## Records for the exercise

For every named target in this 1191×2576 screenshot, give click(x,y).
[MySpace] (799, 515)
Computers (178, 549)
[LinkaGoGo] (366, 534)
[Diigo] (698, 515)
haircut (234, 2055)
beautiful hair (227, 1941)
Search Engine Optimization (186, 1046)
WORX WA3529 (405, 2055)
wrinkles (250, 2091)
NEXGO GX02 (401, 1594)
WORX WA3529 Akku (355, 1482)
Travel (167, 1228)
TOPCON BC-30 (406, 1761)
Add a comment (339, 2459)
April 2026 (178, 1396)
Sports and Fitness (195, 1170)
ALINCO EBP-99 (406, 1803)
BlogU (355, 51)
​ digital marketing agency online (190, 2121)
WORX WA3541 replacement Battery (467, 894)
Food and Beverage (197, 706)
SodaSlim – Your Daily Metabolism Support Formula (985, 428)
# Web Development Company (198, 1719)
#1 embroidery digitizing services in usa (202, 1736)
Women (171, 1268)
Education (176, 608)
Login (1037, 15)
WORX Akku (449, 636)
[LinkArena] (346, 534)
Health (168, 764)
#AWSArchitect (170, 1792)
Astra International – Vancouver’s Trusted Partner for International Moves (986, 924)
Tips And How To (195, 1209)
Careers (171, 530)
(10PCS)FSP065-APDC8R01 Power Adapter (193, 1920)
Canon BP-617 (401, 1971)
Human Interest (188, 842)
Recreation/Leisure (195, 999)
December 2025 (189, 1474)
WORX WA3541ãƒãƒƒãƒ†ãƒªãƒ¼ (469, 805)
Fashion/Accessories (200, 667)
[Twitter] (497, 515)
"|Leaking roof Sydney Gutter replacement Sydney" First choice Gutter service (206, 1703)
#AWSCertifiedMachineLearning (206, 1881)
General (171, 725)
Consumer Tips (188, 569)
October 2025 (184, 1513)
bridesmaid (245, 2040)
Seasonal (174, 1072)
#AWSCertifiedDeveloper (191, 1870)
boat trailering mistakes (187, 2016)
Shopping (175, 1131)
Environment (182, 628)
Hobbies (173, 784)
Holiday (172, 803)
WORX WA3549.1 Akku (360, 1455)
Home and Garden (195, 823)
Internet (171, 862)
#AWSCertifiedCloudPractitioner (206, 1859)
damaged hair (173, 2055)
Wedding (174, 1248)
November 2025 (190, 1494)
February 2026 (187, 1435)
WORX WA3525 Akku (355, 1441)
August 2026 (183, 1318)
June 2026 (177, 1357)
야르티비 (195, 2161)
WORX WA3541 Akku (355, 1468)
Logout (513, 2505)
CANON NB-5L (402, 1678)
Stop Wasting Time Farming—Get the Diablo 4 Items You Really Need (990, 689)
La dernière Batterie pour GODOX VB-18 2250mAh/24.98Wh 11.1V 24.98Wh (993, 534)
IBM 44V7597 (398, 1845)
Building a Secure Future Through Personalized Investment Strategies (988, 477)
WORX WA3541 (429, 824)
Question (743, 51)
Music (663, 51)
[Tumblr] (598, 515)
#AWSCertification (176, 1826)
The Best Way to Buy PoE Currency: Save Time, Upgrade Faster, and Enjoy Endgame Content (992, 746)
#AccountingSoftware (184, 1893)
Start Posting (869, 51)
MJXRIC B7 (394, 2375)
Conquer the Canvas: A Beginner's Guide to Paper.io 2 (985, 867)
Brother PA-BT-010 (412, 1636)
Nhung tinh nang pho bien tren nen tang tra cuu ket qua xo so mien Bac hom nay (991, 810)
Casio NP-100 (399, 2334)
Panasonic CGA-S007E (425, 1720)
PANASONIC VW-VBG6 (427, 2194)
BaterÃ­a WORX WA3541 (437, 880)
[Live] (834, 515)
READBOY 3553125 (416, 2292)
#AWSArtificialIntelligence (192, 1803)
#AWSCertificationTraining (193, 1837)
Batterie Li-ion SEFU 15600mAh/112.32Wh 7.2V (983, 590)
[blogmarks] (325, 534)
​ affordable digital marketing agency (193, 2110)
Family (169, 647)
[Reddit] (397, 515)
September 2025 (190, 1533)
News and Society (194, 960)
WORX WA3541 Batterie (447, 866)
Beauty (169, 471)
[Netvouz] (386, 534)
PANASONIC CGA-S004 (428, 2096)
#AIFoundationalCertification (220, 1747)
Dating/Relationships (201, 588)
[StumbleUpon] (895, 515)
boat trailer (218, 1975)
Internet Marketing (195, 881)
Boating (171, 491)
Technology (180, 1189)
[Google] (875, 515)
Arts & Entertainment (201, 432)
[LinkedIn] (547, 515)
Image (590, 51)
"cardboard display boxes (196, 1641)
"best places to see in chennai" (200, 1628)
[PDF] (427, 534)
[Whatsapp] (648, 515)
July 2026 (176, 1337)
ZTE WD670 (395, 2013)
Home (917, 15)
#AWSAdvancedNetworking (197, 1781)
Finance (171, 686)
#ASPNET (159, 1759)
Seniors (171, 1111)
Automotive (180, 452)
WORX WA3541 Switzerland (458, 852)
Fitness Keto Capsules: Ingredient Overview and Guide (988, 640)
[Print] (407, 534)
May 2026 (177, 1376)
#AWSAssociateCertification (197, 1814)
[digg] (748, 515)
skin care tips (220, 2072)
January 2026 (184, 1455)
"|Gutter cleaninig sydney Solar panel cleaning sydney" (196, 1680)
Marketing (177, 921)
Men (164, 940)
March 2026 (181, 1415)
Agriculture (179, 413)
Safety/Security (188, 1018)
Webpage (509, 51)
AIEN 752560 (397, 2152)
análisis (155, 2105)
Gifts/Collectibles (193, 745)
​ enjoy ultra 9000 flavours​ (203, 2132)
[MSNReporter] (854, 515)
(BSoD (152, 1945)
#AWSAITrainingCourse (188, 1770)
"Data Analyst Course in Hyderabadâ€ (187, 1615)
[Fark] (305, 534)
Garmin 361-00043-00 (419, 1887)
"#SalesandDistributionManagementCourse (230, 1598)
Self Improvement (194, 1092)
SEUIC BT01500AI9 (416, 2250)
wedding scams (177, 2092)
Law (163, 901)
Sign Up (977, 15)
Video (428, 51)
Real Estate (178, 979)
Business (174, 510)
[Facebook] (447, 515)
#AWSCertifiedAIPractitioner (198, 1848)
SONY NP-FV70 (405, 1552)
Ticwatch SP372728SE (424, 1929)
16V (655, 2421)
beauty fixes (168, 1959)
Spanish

## Activity
In the entries above, find the line holding "[Fark] (305, 534)" and the line holding "Real Estate (178, 979)"; print both of them and every line between, exactly, and nothing else.

## Task solution
[Fark] (305, 534)
Garmin 361-00043-00 (419, 1887)
"#SalesandDistributionManagementCourse (230, 1598)
Self Improvement (194, 1092)
SEUIC BT01500AI9 (416, 2250)
wedding scams (177, 2092)
Law (163, 901)
Sign Up (977, 15)
Video (428, 51)
Real Estate (178, 979)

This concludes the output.